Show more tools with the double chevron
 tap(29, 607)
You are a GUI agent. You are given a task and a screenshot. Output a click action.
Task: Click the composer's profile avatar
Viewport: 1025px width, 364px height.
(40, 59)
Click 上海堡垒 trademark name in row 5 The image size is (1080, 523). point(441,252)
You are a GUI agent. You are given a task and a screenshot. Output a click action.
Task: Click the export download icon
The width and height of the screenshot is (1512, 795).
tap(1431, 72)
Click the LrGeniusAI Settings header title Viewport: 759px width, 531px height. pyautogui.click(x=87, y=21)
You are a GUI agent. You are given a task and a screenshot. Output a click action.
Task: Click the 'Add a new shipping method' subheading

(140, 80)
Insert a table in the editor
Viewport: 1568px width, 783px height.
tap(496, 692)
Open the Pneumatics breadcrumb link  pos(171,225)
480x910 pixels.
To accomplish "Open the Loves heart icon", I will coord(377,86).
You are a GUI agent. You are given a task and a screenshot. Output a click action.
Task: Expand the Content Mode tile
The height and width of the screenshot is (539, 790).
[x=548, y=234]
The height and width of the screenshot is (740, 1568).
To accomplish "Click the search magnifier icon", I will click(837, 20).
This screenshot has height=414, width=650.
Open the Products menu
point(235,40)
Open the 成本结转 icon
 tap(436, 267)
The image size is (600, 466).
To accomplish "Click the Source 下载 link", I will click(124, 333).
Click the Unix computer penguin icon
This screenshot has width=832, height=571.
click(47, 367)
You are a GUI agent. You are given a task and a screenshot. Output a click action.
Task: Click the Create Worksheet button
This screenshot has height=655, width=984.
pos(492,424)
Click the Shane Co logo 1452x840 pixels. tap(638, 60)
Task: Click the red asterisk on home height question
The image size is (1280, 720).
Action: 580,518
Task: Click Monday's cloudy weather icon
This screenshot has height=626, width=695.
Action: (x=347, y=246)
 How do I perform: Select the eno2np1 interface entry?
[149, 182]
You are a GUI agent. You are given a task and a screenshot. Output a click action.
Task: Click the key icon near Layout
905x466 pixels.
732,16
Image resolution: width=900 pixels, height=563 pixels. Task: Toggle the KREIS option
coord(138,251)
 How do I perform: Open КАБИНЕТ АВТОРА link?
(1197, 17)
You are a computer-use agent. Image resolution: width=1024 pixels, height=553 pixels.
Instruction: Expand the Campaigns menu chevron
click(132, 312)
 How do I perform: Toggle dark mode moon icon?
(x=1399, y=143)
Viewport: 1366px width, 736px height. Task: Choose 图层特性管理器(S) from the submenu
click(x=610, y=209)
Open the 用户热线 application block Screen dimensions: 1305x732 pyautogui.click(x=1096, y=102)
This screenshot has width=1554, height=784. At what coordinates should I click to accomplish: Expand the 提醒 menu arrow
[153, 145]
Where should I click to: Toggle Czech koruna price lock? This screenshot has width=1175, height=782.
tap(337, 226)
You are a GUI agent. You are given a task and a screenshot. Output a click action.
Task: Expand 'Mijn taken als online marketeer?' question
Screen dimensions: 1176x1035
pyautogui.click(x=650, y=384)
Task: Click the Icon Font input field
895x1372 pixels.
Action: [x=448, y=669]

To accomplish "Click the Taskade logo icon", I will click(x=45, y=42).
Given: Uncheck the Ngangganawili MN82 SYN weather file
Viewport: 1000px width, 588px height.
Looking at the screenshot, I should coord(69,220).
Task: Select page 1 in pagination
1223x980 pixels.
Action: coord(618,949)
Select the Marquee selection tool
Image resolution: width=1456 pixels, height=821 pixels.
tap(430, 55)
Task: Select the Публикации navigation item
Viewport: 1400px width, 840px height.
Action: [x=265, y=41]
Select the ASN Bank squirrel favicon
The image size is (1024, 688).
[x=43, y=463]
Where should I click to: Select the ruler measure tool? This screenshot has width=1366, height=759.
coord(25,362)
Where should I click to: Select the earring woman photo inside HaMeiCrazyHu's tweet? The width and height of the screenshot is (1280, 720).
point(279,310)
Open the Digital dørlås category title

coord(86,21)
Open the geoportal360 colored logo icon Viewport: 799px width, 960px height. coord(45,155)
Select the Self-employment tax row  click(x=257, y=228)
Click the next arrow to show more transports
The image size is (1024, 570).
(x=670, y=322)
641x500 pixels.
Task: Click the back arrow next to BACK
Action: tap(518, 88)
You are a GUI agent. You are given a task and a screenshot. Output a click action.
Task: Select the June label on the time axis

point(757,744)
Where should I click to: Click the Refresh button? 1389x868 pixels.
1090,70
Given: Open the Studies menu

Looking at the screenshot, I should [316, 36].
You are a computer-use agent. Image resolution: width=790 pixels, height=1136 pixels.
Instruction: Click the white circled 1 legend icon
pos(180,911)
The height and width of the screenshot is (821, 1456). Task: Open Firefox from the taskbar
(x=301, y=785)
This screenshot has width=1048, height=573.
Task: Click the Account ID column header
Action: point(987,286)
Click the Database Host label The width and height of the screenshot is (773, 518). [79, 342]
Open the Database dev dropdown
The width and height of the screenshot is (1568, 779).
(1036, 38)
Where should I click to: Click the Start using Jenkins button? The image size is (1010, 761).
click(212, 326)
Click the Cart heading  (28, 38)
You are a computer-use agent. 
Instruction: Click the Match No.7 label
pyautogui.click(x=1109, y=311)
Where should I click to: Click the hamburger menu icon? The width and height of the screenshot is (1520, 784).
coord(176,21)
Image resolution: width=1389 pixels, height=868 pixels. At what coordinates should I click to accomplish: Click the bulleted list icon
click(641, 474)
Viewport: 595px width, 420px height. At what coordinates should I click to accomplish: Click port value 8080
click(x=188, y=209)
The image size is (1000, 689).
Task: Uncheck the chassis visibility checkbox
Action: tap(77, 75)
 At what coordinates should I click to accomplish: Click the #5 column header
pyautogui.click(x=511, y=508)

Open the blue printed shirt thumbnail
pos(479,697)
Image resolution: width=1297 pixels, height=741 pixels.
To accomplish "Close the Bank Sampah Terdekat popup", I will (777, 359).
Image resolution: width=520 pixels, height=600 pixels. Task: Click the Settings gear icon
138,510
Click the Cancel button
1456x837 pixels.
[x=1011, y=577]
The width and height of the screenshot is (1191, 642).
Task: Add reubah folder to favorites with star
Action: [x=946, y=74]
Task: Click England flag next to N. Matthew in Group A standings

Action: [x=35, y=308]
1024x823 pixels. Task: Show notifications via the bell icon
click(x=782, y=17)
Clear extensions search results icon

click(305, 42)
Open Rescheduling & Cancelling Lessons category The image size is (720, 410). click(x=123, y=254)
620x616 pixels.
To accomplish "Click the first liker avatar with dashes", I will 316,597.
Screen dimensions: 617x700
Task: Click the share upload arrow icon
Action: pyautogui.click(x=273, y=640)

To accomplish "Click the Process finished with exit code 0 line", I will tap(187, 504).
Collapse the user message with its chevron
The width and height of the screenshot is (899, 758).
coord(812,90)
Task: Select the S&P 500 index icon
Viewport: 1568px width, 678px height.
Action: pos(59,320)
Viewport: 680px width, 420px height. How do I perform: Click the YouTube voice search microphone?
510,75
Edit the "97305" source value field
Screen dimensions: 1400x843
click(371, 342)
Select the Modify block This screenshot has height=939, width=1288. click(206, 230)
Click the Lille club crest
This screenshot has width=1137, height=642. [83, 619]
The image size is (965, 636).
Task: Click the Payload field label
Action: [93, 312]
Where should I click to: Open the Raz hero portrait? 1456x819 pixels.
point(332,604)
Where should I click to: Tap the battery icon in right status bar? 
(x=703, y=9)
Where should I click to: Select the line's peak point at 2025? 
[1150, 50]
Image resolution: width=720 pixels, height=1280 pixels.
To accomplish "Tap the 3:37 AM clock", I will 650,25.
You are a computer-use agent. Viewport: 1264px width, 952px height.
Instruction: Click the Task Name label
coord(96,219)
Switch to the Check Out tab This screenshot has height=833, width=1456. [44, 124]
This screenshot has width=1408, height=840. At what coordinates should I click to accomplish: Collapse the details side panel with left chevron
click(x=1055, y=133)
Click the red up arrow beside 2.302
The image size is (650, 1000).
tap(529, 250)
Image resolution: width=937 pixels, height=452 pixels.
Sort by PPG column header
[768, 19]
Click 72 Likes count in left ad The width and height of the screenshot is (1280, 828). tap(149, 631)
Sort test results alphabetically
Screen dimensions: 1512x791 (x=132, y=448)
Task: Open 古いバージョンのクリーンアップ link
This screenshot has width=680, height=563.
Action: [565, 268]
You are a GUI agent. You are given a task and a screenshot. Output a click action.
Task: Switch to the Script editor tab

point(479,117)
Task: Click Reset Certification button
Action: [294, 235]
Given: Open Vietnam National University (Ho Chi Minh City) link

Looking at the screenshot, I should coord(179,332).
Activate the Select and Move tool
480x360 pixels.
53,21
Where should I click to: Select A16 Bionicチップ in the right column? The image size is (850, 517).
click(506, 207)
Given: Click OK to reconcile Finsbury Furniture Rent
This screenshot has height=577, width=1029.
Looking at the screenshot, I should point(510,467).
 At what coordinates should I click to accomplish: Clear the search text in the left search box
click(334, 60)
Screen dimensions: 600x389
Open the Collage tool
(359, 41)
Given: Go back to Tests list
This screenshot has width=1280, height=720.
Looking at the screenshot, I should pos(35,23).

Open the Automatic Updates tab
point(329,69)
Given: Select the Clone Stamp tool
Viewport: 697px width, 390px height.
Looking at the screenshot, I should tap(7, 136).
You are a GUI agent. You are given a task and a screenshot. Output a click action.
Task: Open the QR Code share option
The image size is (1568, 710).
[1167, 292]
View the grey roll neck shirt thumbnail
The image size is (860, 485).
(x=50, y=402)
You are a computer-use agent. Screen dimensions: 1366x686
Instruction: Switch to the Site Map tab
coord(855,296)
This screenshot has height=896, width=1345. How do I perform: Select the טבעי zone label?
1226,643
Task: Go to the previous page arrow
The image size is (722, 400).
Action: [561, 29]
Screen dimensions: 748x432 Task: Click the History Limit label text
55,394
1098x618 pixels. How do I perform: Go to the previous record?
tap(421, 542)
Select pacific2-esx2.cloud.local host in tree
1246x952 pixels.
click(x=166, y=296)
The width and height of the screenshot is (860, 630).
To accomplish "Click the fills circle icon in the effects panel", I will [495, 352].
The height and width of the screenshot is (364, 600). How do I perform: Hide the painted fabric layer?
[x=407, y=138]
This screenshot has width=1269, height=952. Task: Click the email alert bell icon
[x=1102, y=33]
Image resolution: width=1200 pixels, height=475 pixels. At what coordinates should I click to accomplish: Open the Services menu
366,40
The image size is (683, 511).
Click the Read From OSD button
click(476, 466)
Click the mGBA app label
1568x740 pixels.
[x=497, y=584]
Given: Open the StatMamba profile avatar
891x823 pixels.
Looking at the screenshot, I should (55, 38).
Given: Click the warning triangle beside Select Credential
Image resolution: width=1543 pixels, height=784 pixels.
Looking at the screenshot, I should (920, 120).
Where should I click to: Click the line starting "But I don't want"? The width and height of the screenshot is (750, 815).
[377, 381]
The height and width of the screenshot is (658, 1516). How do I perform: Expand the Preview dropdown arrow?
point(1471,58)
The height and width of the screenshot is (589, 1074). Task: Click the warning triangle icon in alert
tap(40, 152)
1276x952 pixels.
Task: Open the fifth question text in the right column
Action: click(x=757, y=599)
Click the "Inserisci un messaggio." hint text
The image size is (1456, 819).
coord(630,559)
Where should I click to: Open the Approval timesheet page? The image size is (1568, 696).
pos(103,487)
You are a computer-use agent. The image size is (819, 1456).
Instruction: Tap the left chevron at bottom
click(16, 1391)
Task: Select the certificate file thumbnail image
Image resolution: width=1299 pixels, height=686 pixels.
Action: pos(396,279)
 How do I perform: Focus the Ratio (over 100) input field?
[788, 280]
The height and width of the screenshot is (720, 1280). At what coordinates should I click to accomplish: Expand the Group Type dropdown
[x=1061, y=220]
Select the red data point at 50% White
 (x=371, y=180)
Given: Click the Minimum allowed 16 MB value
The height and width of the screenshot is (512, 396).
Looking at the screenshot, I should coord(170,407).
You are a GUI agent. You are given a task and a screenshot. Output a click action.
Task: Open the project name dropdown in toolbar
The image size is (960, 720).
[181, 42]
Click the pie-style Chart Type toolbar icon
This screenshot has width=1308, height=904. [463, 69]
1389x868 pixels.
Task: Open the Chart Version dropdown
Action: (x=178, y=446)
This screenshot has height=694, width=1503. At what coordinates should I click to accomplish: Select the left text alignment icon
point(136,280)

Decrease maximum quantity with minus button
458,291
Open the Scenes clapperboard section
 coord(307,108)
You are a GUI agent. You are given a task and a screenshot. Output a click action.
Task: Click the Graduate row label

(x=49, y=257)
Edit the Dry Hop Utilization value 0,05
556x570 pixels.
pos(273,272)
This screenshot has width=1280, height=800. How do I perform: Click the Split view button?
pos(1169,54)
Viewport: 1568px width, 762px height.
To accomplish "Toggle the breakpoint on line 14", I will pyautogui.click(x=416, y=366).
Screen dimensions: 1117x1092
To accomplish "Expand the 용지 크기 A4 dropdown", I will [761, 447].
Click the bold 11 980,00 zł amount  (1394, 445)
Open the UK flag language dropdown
▬▬▬▬▬▬▬▬▬▬
= Short task =
Copy out each line of the entries above that contains the string "logo". Case counts, so a line matches only if its letters are upper- and lowercase in the same way.

= Result of this task =
Click the Shane Co logo 1452x840 pixels. tap(638, 60)
To accomplish "Click the Taskade logo icon", I will click(x=45, y=42).
Open the geoportal360 colored logo icon Viewport: 799px width, 960px height. coord(45,155)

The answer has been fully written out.